- [Text block]

· · · · ·

- Born: Hind Arslan March 27, 1949 Lebanon
- Died: May 25, 2008 (aged 59) Beirut, Lebanon
- Years active: 1972 - 1987
- Spouse: Mohamed Larbi

= Nadia Arslan =

Nadia Arslan (Arabic: نادية أرسلان), also romanised as Nadia Arsalan, was a Syrian-Lebanese actress who came to prominence in Egyptian films of the 1970s.

Born Hind Arslan (Arabic: هند أرسلان) to a Druze Syrian father and a Lebanese mother, she won a Lebanon beauty pageant in the beginning of the 1970s and moved to Egypt. Her first significant performance was in Galal El-Sharkawy's The Greatest Child in the World (اعظم طفل فى العالم) released in 1972 and starring Rushdy Abaza. She became a staple actress for supporting roles in flicks such as the 1973 film Memory of a Night of Love (ذكري ليلة حب) starring Salah Zulfikar and the 1975 film I Want a Solution (أريد حلا) starring Faten Hamama, and the 1965 film Everybody Wants to Fall in Love (الكل عاوز يحب) starring Adel Emam. Her last film of importance was Ahmed Yehia's 1984 film As Not to Fly the Smoke (حتى لايطير الدخان). After marriage to fellow actor Mohamed El Arabi, she retired permanently from cinema in 1987. After her retirement, she grew increasingly religious and later expressed regret for her acting career.

Arslan was diagnosed with breast cancer in 2005 and died on 25 May 2008.

· · · · ·

- [Exercises]
1) List every actor the Nadia Arslan biography names as starring in one of her films.
2) For each statement, say whether the Nadia Arslan biography agrees, and quote the words that decide it: (a) She won a beauty pageant in Lebanon before moving to Egypt. (b) She was diagnosed with breast cancer in 2008. (c) Her father was Lebanese.
The records that come next are separate material from the Nadia Arslan biography.

Stored dataset items:
· · · · ·

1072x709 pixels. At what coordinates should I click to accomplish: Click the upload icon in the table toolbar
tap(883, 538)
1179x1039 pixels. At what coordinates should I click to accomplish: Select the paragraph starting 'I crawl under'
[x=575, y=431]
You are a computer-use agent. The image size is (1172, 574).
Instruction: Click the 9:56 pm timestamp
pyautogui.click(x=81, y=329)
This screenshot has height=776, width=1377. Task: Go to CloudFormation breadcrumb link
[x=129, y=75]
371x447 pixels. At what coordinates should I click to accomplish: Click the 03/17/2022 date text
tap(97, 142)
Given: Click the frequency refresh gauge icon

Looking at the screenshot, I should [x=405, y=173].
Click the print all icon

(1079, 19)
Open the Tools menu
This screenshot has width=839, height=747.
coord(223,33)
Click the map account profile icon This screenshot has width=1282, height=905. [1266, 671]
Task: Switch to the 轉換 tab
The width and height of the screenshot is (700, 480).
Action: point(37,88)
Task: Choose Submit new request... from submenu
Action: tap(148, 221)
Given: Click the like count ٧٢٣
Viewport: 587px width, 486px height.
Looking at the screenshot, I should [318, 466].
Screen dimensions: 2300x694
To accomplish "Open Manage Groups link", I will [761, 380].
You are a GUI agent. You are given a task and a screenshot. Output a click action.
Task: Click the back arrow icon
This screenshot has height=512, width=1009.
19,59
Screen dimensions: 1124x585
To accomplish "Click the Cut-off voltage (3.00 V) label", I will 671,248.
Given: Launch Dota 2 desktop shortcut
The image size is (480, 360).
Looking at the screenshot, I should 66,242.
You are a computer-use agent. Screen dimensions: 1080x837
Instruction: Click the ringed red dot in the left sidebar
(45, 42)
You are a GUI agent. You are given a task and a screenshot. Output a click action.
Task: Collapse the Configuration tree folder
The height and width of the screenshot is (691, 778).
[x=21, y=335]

· · · · ·

- [Answers by item]
1) Rushdy Abaza, Salah Zulfikar, Faten Hamama, Adel Emam

2)
(a) Yes: "she won a Lebanon beauty pageant in the beginning of the 1970s and moved to Egypt"
(b) No: "Arslan was diagnosed with breast cancer in 2005"
(c) No: "to a Druze Syrian father and a Lebanese mother"